A review by walinchus
The Prodigal Tongue: The Love-Hate Relationship Between American and British English by Lynne Murphy

5.0

A great read! Top things I learned from The Prodigal Tongue & things the author (or someone) should address for a next book:
- Who knew this was such a big issue. The British complaining about imperialism? Wow the English do love irony.
-Yes! The monarchy is entertaining precisely because it's silly. Why could I never articulate that?!
- You know I had heard that Americans have an older accent but I had never actually put the image together in my mind: that every single Shakespeare movie has the wrong pronunciation.
-I was very surprised to learn that there are words that Americans pronounce "IZE" though they also don't write them that way. Americans, you may have to re-read that last sentence.

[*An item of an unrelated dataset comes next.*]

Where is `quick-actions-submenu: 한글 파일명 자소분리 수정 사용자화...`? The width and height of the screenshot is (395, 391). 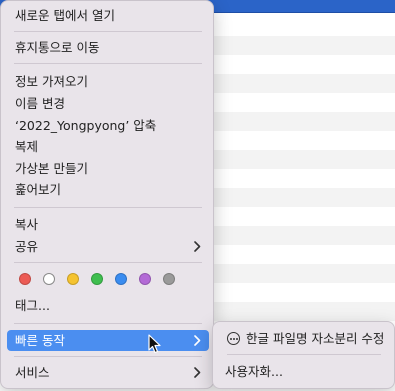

-Wait an estate is the projects?!
-Most courts that interpret dictionaries say something like: The contract uses this word. Every moron understands this word, it's the dictionary definition. Therefore this is the context of the Contract. But if English courts address the "context only" how does that work?
- Wait the English didn't invent diagramming sentences? But putting things in their proper place seems so... British. @lynneguist has busted another bias it seems.
‏-I can't even spell the American version of anesthetic. That word needs no superfluous vowels. Though superfluous does I suppose.
-Overall, probably does a better job assuaging American-Brit relations better than any politician ever could!